Change requests: – Changes requiring control are generally documented in the form of a change request, in which the applicant for the change proposes the type of grade/evaluation of the change, specifies the time frames and measures for carrying out the change, and requests that and the change is authorized or declined by the change control committee. The documentation for the change procedure should prove that the change was evaluated (risk analysis) and the subsequently defined measures were implemented as predetermined.
Post approval change management protocol: – A post-approval change management protocol describes specific changes that a company would like to implement during the lifecycleof the product and how these would be prepared and verified. It is a step-wise approach in the assessment of changes, which allows an early evaluation of the strategy for the change and a later separate evaluation of the data produced based on the agreed strategy. Such a stepwise approach is expected to lead to faster and more predictable implementation of changes post-approval, since the MAH will have obtained agreement from the Regulatory Authorities about the proposed strategy and tests to verify the effect of the change on product quality.
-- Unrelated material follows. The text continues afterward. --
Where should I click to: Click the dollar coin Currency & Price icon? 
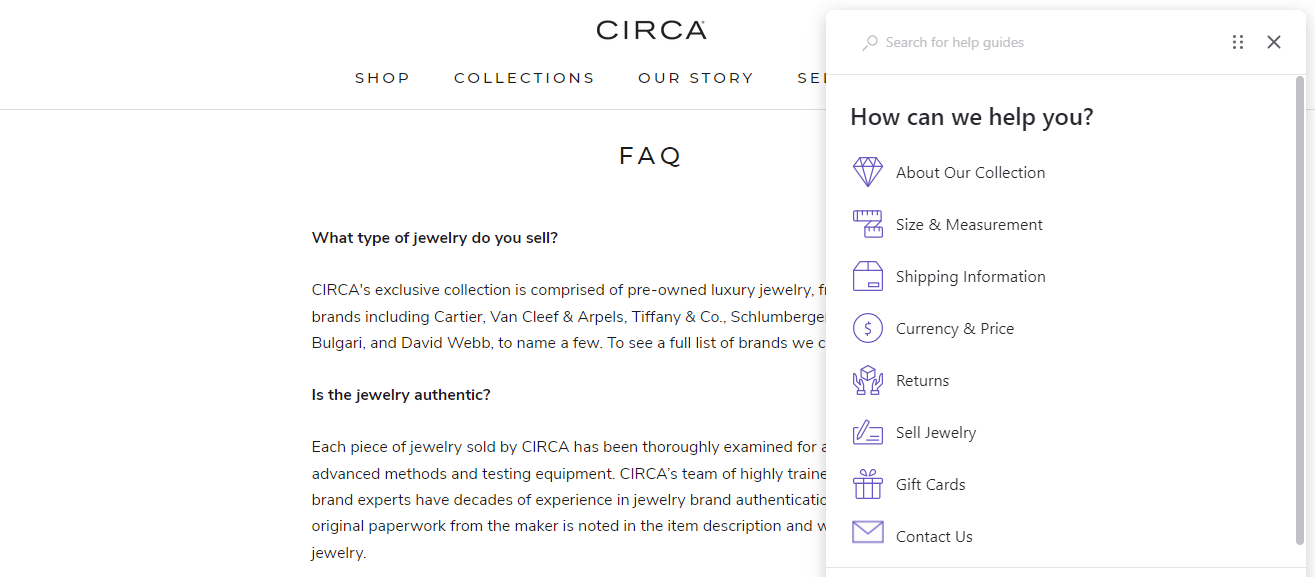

Content of the change management protocol: – In general, in order to support the proposed change, the company should submit all relevant information that can demonstrate that it has acquired adequate knowledge to prepare and manage the impact of the change.
The content of the protocol could include the following, depending on the nature of the change. Justification that there is a recognized future need for the specific change within a reasonable timeframe and that adequate knowledge has been acquired to define criteria to appropriately evaluate and manage the change for the specific product concerned; A detailed description of the proposed change. The differences with what is already approved should be clearly highlighted (preferably in a tabular format). Depending upon the nature of the change, it should be demonstrated, preferably with data from development or pilot scale studies, that the proposed approach is feasible.
If only lab-scale data are provided the potential scale up effect should be discussed: –

  • Risk assessment of the impact of the change on product quality. This should include identification of the potential risks and detailed strategy of how these risks will be mitigated or managed;
  • Discussion on the appropriateness of the approved control strategy to identify and manage these risks and, if required, description of the additional controls that might be needed to be put in place. This should take into consideration the extent of the change and therefore the potential impact on the quality of the active substance and/or finished product, as appropriate;
  • Description of the studies to be performed, and the test methods and acceptance criteria that will be used to fully assess the effect of the proposed change on product quality1. The applicant should justify the appropriateness of the methods proposed to assess the impact of the proposed change. Data from development or pilot scale studies can provide assurance about the relevance and adequacy of the proposed tests;
  • For biologics, the approach to be used to demonstrate the comparability of the pre-and post-change product;
  • A plan for stability studies should be included, if appropriate;
  • Commitment to update the approved protocol, if this becomes invalid, due to significant changes to the proposed test methods/acceptance criteria or a significant body of new knowledge or new regulatory requirements;
  • In case that the protocol describes several changes, a justification showing that how the changes are related, and that a simultaneous review under a single protocol is meaningful;
  • For chemical medicinal products, a proposal of how the implementation of the change will be reported to the relevant competent authorities using the existing variation procedures;
  • For biological medicinal products, in accordance with the Variations Classification Guideline.